Well, not exactly. I'm probably in the background of a wide shot or two at some of the LGBT Community Center meetings, and a protest or three. I think I saw myself. But I was, in a very small way, part of the movement, albeit only in what I like to call Decorations Committee. Making banners and posters was certainly not as essential as the work of the more intellectual affinity groups like TAG, whose determination led to so many achievements in drug treatment approval.
Larry Kramer |
This is while I'm writing sections on the sequel to Every Time I Think of You. In interviews and press releases, I described the novel as set in "that halcyon moment after gay rights and before AIDS," when two boys could find each other, survive with relatively little homophobia, and of course none of the problems of the 1980s. It won 2012's Lambda Literary Award in Gay Romance, possibly because I selectively chose one year after gays were practically invisible, and before we started dying so young.
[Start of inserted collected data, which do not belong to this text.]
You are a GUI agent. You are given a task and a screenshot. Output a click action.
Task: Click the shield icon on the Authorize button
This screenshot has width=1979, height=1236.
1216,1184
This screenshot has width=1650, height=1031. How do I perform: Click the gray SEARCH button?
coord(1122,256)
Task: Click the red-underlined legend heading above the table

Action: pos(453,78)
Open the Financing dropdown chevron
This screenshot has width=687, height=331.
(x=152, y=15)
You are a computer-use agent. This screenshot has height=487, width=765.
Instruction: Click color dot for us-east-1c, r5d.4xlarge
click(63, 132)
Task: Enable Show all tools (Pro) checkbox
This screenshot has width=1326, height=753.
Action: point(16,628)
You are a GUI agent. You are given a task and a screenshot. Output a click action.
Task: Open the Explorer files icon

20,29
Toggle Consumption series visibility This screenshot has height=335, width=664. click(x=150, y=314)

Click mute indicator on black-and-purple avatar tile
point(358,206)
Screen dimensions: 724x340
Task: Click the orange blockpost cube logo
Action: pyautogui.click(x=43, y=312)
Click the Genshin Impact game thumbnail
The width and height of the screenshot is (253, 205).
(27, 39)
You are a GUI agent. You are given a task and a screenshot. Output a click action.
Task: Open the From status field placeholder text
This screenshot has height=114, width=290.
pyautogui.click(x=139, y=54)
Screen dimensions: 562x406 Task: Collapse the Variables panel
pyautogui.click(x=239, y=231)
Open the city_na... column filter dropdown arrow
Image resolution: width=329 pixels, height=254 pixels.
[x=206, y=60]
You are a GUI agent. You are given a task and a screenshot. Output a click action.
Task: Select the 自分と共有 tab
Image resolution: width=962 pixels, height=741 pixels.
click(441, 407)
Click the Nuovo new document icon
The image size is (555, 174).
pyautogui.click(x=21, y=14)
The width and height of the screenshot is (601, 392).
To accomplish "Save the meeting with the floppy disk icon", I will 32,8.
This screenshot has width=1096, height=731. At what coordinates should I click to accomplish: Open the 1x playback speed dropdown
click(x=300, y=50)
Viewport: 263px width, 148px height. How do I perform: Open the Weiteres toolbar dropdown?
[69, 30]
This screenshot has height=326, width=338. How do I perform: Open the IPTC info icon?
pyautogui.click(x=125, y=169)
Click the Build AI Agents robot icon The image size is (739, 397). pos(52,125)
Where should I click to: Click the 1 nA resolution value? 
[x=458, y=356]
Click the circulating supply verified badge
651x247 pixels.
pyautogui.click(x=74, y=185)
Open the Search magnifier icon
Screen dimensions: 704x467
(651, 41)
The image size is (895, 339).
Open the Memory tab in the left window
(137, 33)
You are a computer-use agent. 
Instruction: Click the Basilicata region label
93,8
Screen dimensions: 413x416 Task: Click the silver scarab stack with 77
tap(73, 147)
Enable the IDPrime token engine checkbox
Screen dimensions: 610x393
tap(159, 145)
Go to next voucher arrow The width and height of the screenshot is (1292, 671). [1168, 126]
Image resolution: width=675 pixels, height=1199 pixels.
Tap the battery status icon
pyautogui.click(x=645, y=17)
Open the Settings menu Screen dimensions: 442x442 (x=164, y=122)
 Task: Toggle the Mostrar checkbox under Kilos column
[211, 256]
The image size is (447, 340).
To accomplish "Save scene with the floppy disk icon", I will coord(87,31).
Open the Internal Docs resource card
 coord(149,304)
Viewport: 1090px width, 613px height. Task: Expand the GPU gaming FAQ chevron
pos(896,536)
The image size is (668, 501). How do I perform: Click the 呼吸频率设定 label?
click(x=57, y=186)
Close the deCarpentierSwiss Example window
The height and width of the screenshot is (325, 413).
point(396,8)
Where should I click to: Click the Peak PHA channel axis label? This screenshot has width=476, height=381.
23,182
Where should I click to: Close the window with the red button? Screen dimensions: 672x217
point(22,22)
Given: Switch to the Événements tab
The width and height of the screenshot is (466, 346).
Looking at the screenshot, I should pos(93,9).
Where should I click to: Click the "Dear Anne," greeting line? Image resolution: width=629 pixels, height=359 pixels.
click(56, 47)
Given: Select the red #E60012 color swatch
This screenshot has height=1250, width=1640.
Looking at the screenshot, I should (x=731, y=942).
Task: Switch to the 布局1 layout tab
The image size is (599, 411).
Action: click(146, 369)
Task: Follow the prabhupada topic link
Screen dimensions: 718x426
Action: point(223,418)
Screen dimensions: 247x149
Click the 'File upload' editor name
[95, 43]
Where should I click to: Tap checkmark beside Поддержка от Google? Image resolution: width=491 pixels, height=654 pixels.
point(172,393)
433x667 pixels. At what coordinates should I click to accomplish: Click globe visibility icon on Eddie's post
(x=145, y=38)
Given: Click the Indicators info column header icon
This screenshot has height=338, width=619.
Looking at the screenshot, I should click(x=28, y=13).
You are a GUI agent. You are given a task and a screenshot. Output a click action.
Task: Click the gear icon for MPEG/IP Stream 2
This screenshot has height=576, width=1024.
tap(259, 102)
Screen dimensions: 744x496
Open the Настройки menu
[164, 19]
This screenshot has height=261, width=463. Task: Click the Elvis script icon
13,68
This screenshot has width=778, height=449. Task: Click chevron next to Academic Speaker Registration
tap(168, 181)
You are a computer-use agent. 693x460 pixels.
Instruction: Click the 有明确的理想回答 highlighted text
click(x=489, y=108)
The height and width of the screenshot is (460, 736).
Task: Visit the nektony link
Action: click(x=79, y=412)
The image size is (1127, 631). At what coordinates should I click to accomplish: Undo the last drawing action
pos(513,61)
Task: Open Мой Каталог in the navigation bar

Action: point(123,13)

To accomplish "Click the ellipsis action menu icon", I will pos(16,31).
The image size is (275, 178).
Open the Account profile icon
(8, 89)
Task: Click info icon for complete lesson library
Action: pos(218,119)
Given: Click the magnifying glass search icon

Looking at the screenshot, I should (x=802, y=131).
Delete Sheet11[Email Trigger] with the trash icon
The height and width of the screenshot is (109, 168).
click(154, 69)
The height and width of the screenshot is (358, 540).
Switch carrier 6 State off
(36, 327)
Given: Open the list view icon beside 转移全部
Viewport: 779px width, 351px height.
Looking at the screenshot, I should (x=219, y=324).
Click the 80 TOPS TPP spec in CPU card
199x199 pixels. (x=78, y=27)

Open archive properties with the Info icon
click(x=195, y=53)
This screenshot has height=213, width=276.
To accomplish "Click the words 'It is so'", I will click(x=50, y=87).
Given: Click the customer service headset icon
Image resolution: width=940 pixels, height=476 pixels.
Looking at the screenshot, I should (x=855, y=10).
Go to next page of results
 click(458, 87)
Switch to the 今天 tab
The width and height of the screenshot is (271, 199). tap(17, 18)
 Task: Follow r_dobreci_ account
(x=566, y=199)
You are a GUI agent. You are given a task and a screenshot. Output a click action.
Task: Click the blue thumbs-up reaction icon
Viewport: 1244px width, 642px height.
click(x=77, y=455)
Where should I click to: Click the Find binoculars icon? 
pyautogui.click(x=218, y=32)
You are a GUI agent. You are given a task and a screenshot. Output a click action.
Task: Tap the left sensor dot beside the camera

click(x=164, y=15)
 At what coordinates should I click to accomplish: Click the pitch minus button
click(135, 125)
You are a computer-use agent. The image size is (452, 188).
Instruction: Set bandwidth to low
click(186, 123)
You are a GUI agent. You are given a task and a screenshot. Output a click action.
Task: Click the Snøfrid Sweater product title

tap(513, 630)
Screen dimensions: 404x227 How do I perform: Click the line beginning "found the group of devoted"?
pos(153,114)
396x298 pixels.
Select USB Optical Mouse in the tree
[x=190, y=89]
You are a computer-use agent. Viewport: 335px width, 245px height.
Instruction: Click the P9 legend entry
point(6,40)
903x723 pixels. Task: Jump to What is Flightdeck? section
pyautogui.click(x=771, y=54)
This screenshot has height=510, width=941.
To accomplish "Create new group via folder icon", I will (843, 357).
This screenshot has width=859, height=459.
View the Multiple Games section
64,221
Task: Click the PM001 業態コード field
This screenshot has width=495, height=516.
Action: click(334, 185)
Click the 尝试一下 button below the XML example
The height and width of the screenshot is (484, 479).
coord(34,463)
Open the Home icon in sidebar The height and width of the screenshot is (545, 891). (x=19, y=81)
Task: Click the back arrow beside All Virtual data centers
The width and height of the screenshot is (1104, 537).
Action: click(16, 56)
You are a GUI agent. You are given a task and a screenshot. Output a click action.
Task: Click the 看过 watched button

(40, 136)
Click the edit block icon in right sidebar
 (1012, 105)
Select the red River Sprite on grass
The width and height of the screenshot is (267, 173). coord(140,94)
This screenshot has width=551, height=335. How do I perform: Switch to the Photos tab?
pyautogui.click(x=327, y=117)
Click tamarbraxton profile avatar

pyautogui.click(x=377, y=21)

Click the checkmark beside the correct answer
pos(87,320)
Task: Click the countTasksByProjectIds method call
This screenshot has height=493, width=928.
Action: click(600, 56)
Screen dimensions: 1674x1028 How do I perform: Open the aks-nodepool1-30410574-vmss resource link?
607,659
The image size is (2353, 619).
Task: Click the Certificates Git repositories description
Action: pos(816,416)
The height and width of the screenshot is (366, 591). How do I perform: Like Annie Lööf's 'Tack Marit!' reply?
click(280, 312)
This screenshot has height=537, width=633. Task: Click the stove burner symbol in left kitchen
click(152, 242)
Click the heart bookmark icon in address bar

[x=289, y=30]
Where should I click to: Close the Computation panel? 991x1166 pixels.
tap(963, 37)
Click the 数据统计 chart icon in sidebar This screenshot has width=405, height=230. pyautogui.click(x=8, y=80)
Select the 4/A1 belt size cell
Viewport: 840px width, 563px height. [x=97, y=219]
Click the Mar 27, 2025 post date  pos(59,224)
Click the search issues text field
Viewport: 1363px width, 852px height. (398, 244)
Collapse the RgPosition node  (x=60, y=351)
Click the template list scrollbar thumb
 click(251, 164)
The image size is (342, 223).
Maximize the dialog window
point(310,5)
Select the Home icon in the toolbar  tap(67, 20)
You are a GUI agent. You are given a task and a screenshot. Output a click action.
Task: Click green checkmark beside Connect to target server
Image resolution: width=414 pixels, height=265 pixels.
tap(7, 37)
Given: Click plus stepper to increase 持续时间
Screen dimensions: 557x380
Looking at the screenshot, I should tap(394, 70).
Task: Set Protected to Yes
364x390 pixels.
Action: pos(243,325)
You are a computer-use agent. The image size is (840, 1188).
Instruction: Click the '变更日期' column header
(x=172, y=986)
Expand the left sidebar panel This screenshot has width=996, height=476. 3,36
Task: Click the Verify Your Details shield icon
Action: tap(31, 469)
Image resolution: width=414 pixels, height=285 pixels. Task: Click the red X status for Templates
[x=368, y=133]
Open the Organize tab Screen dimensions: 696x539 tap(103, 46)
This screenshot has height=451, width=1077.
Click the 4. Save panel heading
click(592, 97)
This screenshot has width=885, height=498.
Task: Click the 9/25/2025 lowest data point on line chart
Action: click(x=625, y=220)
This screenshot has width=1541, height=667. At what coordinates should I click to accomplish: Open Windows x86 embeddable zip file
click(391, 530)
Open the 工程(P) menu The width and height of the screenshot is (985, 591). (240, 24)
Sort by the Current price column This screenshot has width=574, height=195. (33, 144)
But dagnabit, deciding to make a sequel puts my beloved main characters, Reid and Everett, in a strange time when a looming cloud of suffering was just over the horizon.
The task I've set myself is to remember those innocent days, before the acronyms, before the activism, when rumors and fear and sudden illness began to spread across the country and the LGBT community, when it wasn't even using a four-letter acronym to describe itself.
How do I forget? How do I un-remember those strange days without hindsight? Cassandra may have been a great Greek tragedy character, but a prescient seer in contemporary fiction would be a bit too much.
One advantage I have is placing the age of "my boys" as the same as mine. While I did not come of age in Philadelphia, in nearby Columbus, Ohio, as a young undergraduate in the Dance Department of Ohio State University, I vaguely recall the scant news coverage, the worried conversations and the denial.
That's the hard part; making characters who don't believe what we all now know would happen.
As director France says in the Los Angeles Times feature about his Oscar-nominated film, "'I didn't want to filter it through somebody's memory. I didn't want to put somebody in a chair, mike 'em up, have them say, 'It was a terrifying time.' I wanted to see if I could find in that old footage, the terror,' he says."
A combination of those two elements is a good part of the "other" ACT UP documentary.
A mistake I made was deciding not to be one of those talking heads in Jim Hubbard and Sarah Schulman's United in Anger: A History of ACT UP. At the time that Schulman was conducting interviews, it seemed as if they would simply be a series of online videos of survivors ruminating on 'the good old bad days' of the movement. Although it would become a life-changing several years (that led to two ACT UP-related novels, Monkey Suits and Cyclizen), I never felt essential to the movement, merely one of the tertiary young sprites eager to risk arrest by committing civil disobedience.
Jon Greenburg at an ACT UP meeting (before the NIH demo?) |
So, in United in Anger, again, I'm somewhere in the background, an extra in a cast where others took the spotlight. Okay, I did have the spotlight at a few specific demonstrations, but they apparently weren't worthy of inclusion in either film. For example, I was detained (not arrested, oddly) for interrupting a speech given by New Jersey's then-governor, who opened his speech at the time with what he thought was the most important issue of the day: car insurance.
Two other AIDS documentaries offer other more personal historical perspectives. David Weissman's We Were Here blends historical footage with extensive interviews. Some of the interviewees are acquaintances, as is the director.
And although that film is specific to the San Francisco experience, the emotional and personal aspect is quite relevant to my research. For me, the tear-shedding moment was a visual montage of obituaries published in the Bay Area Reporter.
Why? I edited the obits for several years, including back in the analog, pre-email days, when handwritten obits had to be typed up and fact-checked with grieving partners and survivors (or business-like funeral directors). The experience combined the painful with the professional, as I sometimes had to edit obits for people I knew.
A fourth lesser-known documentary, 30 Years From Here, focuses on New Yorkers, and includes interviews with other people who I'm fortunate to have met and known, like Larry Kramer, Sean Strub and performer David Drake. What's significant, in addition to its expansive coverage of the past three decades of the epidemic, are the people who discuss the very early years. And that's essential to the painful work ahead for me. You can watch it on Hulu.
It's terrific that there are so many visualizations and documentaries recounting these years. Putting that all aside, for the new book, I have to un-remember all this. I have to go back to the time when nobody was fighting this disease, when everyone was scared, before ACT UP, before The Names Project, before The New York Native spiraled off into a bizarre series of articles blaming everything from dolphins to swine flu, before Rock Hudson died, before then-president Ronald Reagan ever said the word "AIDS."
Wish me luck. And wish the folks of How to Survive a Plague luck at the Oscars.